Vehicle systems manufacturer Commercial Vehicle Group (NASDAQ: CVGI) will be reporting earnings this Tuesday after market close. Here’s what investors should know.
Commercial Vehicle Group beat analysts’ revenue expectations last quarter, reporting revenues of $154.8 million, down 5.2% year on year. It was an exceptional quarter for the company, with an impressive beat of analysts’ adjusted operating income estimates and a solid beat of analysts’ revenue estimates.
Is Commercial Vehicle Group a buy or sell going into earnings? Read our full analysis here, it’s free for active Edge members.
This quarter, the market is expecting Commercial Vehicle Group’s revenue to decline 5.8% year on year, improving from the 12.8% decrease it recorded in the same quarter last year.

The majority of analysts covering the company have reconfirmed their estimates over the last 30 days, suggesting they anticipate the business to stay the course heading into earnings. Commercial Vehicle Group has missed Wall Street’s revenue estimates multiple times over the last two years.
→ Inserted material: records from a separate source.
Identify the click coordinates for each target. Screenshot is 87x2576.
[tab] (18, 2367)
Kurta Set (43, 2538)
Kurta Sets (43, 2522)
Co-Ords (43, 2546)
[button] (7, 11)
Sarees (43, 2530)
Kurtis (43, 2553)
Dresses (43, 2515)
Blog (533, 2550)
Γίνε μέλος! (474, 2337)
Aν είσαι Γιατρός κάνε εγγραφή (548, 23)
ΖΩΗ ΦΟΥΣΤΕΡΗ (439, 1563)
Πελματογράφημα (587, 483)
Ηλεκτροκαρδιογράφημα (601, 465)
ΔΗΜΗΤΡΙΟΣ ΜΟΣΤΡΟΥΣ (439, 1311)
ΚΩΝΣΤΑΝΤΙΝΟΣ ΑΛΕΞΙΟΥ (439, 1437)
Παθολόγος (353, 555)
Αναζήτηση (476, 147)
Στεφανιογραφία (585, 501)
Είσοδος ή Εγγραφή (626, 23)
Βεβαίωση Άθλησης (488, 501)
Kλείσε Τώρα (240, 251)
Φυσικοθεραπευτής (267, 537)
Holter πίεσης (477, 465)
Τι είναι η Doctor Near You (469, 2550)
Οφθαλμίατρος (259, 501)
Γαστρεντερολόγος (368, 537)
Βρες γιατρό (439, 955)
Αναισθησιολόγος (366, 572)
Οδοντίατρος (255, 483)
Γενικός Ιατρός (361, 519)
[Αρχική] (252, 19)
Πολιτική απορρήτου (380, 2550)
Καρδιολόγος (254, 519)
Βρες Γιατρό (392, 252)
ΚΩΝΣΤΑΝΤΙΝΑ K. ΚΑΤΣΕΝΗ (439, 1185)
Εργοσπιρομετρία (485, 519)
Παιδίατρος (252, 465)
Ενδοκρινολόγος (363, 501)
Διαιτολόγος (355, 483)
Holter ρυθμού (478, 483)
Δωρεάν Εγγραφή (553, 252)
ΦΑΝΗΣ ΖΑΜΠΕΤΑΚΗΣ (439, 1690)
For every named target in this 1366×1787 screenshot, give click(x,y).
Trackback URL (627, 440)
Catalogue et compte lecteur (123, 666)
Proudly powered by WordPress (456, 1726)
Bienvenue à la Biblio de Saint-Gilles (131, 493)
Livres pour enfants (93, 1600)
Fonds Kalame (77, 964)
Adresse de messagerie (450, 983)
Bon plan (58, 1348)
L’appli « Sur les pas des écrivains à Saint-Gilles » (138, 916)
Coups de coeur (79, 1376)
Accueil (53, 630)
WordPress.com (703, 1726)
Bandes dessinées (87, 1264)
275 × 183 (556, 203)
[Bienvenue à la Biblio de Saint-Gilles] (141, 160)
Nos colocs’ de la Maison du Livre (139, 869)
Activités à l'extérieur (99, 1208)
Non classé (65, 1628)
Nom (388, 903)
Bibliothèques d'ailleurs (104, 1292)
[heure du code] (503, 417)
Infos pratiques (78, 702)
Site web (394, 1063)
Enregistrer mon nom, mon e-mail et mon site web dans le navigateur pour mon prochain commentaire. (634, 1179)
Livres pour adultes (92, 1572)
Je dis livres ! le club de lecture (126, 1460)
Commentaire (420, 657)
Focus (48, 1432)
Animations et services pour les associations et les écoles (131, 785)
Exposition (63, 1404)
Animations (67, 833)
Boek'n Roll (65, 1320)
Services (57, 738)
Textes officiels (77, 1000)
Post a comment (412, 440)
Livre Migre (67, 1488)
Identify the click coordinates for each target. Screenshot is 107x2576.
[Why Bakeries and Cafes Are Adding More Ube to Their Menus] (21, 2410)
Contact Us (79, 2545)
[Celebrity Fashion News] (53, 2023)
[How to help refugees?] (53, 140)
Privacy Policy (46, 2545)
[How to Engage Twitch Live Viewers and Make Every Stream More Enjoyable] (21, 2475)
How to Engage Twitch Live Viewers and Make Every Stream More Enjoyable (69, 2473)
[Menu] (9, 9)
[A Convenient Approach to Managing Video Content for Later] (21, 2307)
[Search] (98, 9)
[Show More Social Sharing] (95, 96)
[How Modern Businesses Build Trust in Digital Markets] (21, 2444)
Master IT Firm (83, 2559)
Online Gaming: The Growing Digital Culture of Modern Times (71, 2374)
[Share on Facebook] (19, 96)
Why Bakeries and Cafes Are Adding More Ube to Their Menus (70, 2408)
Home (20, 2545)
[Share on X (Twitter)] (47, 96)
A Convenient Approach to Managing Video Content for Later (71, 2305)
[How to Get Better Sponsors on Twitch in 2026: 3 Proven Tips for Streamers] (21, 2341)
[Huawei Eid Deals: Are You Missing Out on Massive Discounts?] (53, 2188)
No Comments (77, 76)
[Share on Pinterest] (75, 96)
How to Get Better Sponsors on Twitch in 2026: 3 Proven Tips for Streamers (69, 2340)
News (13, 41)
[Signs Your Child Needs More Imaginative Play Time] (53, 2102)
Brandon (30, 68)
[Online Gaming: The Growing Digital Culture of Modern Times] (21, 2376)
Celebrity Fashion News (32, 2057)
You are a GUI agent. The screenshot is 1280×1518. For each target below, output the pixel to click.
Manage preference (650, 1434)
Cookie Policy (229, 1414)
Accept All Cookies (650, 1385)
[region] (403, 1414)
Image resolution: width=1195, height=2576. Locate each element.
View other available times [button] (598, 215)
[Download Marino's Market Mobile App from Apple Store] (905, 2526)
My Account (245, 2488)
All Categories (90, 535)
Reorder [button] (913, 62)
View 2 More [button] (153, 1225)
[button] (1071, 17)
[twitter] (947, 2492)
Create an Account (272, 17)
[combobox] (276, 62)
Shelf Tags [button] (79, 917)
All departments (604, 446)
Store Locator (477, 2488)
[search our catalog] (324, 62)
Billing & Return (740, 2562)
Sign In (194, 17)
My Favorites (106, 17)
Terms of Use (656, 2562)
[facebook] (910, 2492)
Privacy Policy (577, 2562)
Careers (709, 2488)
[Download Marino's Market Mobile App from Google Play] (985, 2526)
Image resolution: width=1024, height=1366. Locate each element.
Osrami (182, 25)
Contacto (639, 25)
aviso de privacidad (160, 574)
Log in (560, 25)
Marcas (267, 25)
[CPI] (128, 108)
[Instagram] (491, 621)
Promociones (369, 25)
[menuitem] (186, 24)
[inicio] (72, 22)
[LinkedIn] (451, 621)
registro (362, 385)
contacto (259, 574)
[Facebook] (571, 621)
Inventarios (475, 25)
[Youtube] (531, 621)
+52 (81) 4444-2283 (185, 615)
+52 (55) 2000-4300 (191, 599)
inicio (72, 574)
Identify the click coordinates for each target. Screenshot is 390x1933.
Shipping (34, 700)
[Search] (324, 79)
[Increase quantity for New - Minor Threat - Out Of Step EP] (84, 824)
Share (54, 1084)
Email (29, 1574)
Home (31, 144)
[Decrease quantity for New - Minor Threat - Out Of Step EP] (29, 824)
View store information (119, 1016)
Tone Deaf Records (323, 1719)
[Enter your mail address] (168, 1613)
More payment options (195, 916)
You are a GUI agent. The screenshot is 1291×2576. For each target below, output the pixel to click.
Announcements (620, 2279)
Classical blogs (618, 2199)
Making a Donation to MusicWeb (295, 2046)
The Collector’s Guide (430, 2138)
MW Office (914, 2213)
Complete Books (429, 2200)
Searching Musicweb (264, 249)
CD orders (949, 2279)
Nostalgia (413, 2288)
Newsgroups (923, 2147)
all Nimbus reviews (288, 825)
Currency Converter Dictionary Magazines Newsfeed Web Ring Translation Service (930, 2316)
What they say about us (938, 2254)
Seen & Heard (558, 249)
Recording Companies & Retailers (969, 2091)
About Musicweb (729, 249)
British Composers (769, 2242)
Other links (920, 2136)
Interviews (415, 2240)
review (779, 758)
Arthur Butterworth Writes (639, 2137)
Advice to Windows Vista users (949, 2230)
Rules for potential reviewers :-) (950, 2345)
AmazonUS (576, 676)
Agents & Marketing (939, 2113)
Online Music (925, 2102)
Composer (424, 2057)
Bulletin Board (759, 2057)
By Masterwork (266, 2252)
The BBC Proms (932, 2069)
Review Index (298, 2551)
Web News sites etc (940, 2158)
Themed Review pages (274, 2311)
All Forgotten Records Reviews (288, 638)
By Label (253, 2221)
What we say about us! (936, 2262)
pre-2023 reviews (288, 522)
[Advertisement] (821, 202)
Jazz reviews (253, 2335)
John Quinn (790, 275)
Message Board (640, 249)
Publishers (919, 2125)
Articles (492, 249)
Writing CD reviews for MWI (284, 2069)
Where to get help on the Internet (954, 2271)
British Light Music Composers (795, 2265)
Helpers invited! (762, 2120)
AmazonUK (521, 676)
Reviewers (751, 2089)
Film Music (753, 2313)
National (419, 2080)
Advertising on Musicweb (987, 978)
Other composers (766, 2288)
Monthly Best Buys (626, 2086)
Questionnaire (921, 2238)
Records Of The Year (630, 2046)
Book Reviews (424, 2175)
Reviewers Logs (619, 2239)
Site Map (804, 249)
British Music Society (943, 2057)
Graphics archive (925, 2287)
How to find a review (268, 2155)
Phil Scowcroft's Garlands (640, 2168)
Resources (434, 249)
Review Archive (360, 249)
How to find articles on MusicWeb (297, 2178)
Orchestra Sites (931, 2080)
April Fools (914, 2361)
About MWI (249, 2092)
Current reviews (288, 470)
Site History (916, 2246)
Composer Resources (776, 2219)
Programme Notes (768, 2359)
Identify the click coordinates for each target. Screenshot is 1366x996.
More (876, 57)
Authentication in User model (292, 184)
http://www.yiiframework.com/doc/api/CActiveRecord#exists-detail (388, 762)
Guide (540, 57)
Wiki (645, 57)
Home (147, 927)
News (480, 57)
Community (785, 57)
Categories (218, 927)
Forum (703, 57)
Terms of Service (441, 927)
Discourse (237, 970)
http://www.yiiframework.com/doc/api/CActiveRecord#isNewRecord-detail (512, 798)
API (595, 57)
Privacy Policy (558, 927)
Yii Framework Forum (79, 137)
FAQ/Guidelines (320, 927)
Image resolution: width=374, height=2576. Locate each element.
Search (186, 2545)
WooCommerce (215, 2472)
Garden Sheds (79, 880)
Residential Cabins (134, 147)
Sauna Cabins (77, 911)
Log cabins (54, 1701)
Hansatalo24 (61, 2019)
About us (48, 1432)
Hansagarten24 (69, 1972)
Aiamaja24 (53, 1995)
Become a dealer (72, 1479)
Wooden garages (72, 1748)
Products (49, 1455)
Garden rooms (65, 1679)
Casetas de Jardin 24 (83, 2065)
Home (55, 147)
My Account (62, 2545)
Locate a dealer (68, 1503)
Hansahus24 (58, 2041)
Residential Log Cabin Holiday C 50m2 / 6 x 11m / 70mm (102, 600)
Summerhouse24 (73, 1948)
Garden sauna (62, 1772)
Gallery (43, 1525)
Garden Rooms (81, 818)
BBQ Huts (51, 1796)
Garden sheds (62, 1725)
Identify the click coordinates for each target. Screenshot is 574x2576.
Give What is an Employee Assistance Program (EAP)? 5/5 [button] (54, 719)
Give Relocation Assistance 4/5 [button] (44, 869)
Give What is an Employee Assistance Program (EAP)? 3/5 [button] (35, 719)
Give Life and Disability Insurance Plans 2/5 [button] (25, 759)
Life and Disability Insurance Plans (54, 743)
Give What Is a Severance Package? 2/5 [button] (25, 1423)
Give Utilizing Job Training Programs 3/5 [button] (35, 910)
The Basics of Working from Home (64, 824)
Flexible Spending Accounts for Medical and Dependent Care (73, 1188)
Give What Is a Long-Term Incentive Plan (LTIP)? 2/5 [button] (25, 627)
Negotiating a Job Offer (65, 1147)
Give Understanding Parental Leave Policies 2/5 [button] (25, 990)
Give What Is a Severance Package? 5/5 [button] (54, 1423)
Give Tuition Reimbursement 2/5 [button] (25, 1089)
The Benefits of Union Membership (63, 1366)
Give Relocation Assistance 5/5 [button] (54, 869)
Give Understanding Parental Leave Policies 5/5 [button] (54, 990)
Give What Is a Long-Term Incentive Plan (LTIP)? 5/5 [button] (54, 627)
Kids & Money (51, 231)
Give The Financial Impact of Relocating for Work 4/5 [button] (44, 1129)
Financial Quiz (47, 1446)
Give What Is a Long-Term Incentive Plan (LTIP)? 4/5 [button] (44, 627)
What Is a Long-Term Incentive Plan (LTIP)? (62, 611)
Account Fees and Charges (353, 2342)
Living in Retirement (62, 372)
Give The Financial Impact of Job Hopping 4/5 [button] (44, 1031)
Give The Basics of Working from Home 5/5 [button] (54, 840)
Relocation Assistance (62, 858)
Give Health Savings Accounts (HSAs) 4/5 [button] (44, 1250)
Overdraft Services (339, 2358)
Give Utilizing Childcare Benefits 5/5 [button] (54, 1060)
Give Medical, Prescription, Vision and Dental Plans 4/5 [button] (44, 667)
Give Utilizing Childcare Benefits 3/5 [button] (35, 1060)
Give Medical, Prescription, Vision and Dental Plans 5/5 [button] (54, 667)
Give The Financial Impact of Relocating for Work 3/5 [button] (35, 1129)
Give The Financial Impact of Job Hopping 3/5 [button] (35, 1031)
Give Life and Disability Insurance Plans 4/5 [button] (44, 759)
Looking at Commercial Vehicle Group’s peers in the heavy transportation equipment segment, some have already reported their Q1 results, giving us a hint as to what we can expect. Federal Signal delivered year-on-year revenue growth of 34.9%, beating analysts’ expectations by 8%, and PACCAR reported a revenue decline of 8.9%, falling short of estimates by 0.9%. Federal Signal traded up 10.2% following the results while PACCAR was down 7.1%.
Read our full analysis of Federal Signal’s results here and PACCAR’s results here.
There has been positive sentiment among investors in the heavy transportation equipment segment, with share prices up 9.4% on average over the last month. Commercial Vehicle Group is down 4% during the same time and is heading into earnings with an average analyst price target of $5 (compared to the current share price of $4.15).